Podemos pensar, pues, que Cristina Cifuentes o Pablo Casado –con quien, desafortunadamente, comparto apellido– son inteligencias preclaras que han conseguido lo que ningún universitario hasta la fecha o que, tal vez, los duendecillos de aquel cuento de los Hermanos Grimm se han trasladado de la zapatería a los despachos de dichos políticos y de noche, mientras todos duermen, ellos se dedican a redactar trabajos de fin de máster y a adelantar asignaturas. Qué perspectiva tan maravillosa. Como estudiante, propondría en este caso que Cristina y Pablo nos prestaran a todos los servicios de los duendes, aunque creo que los pobrecillos acabarían pluriempleados.

La tercera opción, tras la inteligencia sobrehumana y la ayuda de criaturas fantásticas, es la de que nos estén engañando. Todo apunta a que esta posibilidad resulta la más convincente de las tres –y mira que la idea de los duendes me hacía gracia–. Es comprensible hasta cierto punto que los políticos contemporáneos se esfuercen por presentarnos un currículo inflado de títulos y menciones, hallándonos inmersos en una sociedad que posee los parados más ilustres. Médicos trabajando en centros comerciales, doctores en humanidades probando suerte en el McDonalds o exiliándose, sumándose a eso que llaman “la fuga de cerebros”. El nivel está muy alto y lo saben, y lo temen. Temen presentarse como opción electoral ante personas que, posiblemente, los superan en logros académicos. Y en vez de reaccionar con humildad, se abrazan con saña a la mentira. A veces, les funciona. Porque, como dijo el buen Marsillach, “la honradez recompensada, siempre, en España”. Y nótese la ironía.

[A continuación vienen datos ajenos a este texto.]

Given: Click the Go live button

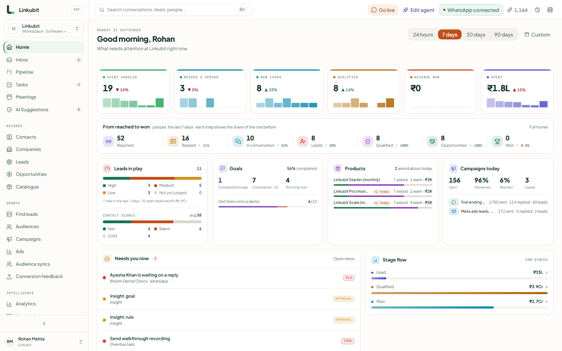Looking at the screenshot, I should pos(383,10).
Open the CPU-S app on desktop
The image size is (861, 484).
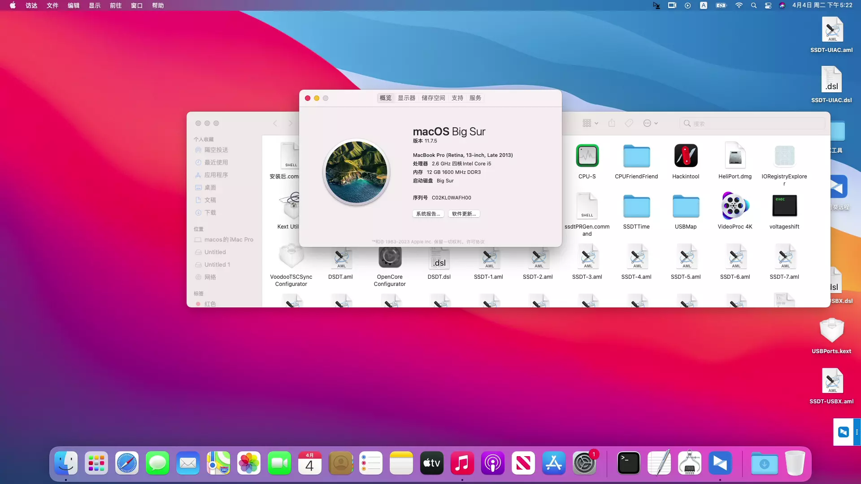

La idea de la clase política “ilustre” no es nueva: Manuel Azaña ya proclamaba que la situación ideal sería aquella en la que los políticos fueran intelectuales, porque en nuestro país faltaban muchas lecturas y mucho conocimiento. Lo que vivimos en la actualidad es la parodia grotesca de esa idea: la corrupción extendida incluso a la esfera de la universidad pública, que nos conduce a ser escépticos también en este terreno. Los que nos hemos pasado la vida estudiando y sacrificándonos para completar nuestra formación somos conscientes de cuan grave es la ofensa hacia la sociedad que ahora se practica. Ya no solo se comercia con dinero, sino también con conocimientos. En mi opinión, parece que se ríen de nosotros, con una carcajada grande, reluciente e insufrible. Se ríen de los fines de semana sin poder salir por terminar un trabajo, de aquellos que trabajan todo el día y por la noche sacan fuerzas para estudiar, de sacrificar un verano por aprobar las recuperaciones, de olvidar las vacaciones en pos de pagar la carrera…

Vivimos en una sociedad corrupta, empañada de mentiras, hipocresía, oprobio, a todos los niveles. Esto nos conduce a sobrevalorar la más mínima muestra de sinceridad –islas en medio de un vasto océano– y a que, levantando las manos hacia un cielo sordo, clamemos con aquel verso de Juan Ramón: “La transparencia, Dios, la transparencia”.